Lewis S. Edelheit

Senior Vice President, R&D (retired), General Electric

Dr. Lewis S. (Lonnie) Edelheit retired from General Electric Company in 2001 after a successful tenure as Senior Vice President, R&D, and member of GE’s Corporate Executive Council.

Under his leadership, GE introduced numerous new leadership products, including digital X-ray and advanced ultrasound medical imagers, high-efficiency turbines for power generation, the GE 90 Jet engine, advanced lighting and electronics-based appliances and weatherable plastics, to name a few.
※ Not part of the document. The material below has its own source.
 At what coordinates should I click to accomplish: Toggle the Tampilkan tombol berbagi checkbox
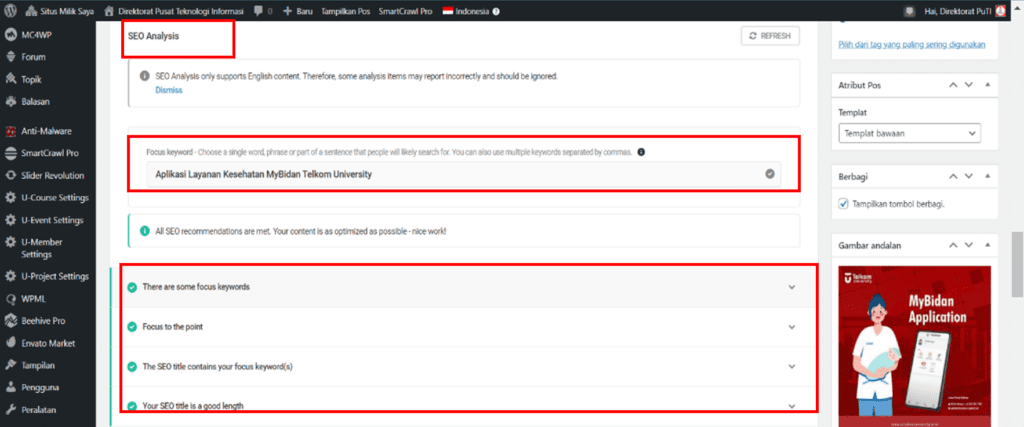coord(843,204)
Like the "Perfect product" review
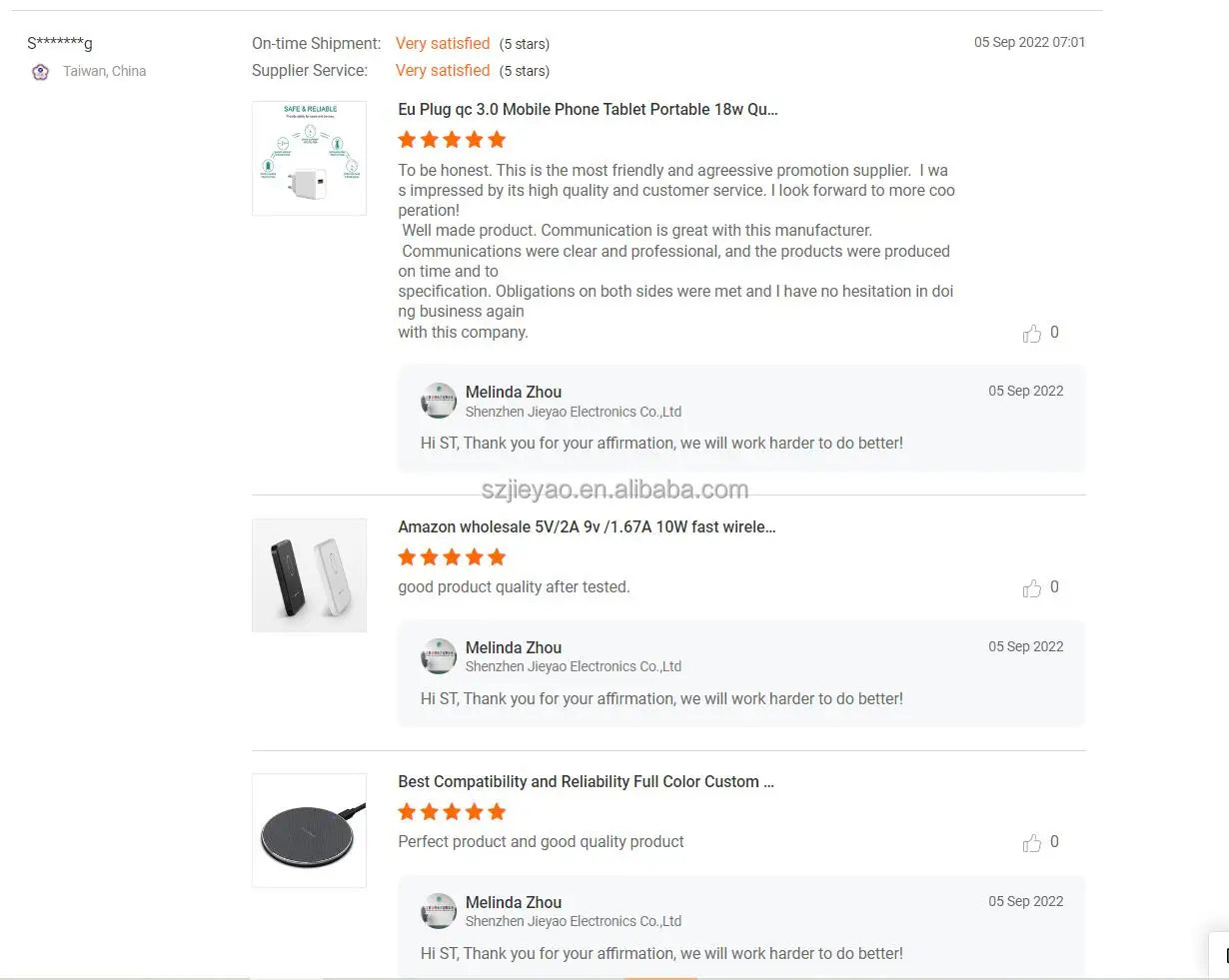The width and height of the screenshot is (1229, 980). coord(1032,843)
In 1986, Dr. Edelheit left GE to become president and CEO of Quantum Medical Systems, a venture capital-backed company that pioneered color-flow ultrasound for vascular imaging. He continued to lead Quantum after its acquisition by Siemens Corporation. He returned to GE in 1991 as manager of the R&D Center’s Electronic Systems Research Center, and in 1992 assumed leadership of Corporate R&D.

Dr. Edelheit is a member of the National Academy of Engineering, and a Fellow of the American Physical Society, which selected him as the recipient of the 2001 George E. Pake prize. He was a member of the Board of Trustees of Rensselaer Polytechnic Institute in Troy, NY from 1995 until 2002. He was also a member until 2003 of the National Institute of Standards and Technology’s Advanced Technology Program. He serves on advisory boards of both the Physics and Bioengineering departments of the University of Washington. He is also on the board of the Harvard Medical School and Beth Israel Deaconess Research and Education Institute in Boston. He is also on the Board of Directors of one public corporation, Sonic Innovation, and one private corporation, Hubspan. He is chairman of the Laboratory Advisory Committee of Pacific Northwest National Laboratory. In 1995, he received the University of Illinois at Urbana-Champaign College of Engineering Alumni Award for Distinguished Service. He has numerous publications and presentations.

A native of Chicago, Dr. Edelheit earned a B.S. degree in engineering physics and an M.S. degree and Ph.D. in physics from the University of Illinois.